▶ **YOUR OBJECTIVE**
Some lines in the entries contain the word "computer". Copy all of them.

BEGIN GIVEN DATA

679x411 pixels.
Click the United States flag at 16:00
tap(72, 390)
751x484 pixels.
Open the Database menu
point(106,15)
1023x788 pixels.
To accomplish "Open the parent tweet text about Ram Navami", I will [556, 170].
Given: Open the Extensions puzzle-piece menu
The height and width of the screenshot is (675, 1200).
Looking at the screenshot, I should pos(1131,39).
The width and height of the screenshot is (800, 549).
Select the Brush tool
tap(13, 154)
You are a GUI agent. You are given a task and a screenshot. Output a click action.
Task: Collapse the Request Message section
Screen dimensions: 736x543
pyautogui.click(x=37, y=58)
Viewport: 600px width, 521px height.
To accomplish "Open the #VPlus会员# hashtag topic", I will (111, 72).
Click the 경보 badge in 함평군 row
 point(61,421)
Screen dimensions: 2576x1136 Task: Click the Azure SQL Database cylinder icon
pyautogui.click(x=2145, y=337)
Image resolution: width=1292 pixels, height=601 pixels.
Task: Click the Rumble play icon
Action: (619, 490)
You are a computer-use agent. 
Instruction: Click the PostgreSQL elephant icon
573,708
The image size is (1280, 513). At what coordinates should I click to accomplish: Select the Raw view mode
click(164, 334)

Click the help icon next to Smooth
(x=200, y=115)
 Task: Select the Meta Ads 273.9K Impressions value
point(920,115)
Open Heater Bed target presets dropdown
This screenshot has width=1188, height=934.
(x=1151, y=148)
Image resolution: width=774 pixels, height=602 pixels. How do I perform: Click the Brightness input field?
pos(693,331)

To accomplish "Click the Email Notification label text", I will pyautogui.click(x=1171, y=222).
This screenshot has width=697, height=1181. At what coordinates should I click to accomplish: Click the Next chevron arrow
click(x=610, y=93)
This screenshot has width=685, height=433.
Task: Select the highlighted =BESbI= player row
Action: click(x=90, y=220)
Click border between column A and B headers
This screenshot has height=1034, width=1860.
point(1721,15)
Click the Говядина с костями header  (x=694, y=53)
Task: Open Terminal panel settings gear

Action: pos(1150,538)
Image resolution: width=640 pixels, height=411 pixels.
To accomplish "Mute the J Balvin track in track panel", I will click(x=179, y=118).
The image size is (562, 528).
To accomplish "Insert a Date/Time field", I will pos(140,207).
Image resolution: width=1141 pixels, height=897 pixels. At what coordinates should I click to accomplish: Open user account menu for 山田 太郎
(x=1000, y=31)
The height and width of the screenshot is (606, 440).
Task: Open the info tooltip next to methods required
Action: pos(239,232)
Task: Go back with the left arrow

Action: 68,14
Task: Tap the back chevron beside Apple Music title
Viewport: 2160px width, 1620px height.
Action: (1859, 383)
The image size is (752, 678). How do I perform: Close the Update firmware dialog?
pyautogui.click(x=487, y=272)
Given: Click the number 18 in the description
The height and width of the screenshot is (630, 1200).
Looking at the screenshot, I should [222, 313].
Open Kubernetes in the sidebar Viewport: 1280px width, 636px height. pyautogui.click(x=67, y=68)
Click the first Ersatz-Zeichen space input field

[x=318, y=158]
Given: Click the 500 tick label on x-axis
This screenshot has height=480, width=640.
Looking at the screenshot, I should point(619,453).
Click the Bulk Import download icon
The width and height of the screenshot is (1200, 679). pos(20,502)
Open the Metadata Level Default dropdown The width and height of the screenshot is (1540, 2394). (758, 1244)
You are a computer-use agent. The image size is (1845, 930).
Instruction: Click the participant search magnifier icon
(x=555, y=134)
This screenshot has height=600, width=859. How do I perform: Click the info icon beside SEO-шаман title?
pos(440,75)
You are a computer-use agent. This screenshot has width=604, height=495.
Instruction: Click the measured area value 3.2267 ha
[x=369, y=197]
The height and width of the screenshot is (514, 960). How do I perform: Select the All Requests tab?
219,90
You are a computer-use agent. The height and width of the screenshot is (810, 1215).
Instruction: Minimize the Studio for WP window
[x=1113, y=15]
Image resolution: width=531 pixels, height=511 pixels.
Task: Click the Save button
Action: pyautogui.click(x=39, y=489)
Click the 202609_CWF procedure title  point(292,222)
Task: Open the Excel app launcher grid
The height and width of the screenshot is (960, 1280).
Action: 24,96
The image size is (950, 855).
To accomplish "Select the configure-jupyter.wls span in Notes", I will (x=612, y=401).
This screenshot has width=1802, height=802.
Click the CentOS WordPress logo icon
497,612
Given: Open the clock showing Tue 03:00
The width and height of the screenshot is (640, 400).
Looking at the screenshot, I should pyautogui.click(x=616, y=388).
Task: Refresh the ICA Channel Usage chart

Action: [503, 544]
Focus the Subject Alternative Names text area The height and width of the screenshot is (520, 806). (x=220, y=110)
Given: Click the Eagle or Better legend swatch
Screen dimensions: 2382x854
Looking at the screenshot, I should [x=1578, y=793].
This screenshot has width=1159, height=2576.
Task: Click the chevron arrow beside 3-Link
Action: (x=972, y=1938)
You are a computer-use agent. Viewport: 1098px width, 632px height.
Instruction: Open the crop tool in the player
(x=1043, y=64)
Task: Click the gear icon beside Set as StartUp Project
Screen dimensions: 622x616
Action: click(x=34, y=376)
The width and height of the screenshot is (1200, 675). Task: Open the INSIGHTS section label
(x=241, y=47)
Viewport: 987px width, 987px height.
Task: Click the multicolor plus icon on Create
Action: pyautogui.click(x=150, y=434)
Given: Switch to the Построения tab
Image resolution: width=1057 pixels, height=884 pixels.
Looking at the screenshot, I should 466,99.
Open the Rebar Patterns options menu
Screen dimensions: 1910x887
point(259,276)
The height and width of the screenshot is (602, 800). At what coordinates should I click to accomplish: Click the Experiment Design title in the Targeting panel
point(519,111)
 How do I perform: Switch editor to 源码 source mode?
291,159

END GIVEN DATA

▶ **WRITTEN RESPONSE**
You are a computer-use agent. 
You are a computer-use agent. The image size is (1845, 930).
You are a computer-use agent. This screenshot has width=604, height=495.
You are a computer-use agent. The height and width of the screenshot is (810, 1215).
You are a computer-use agent. Viewport: 1098px width, 632px height.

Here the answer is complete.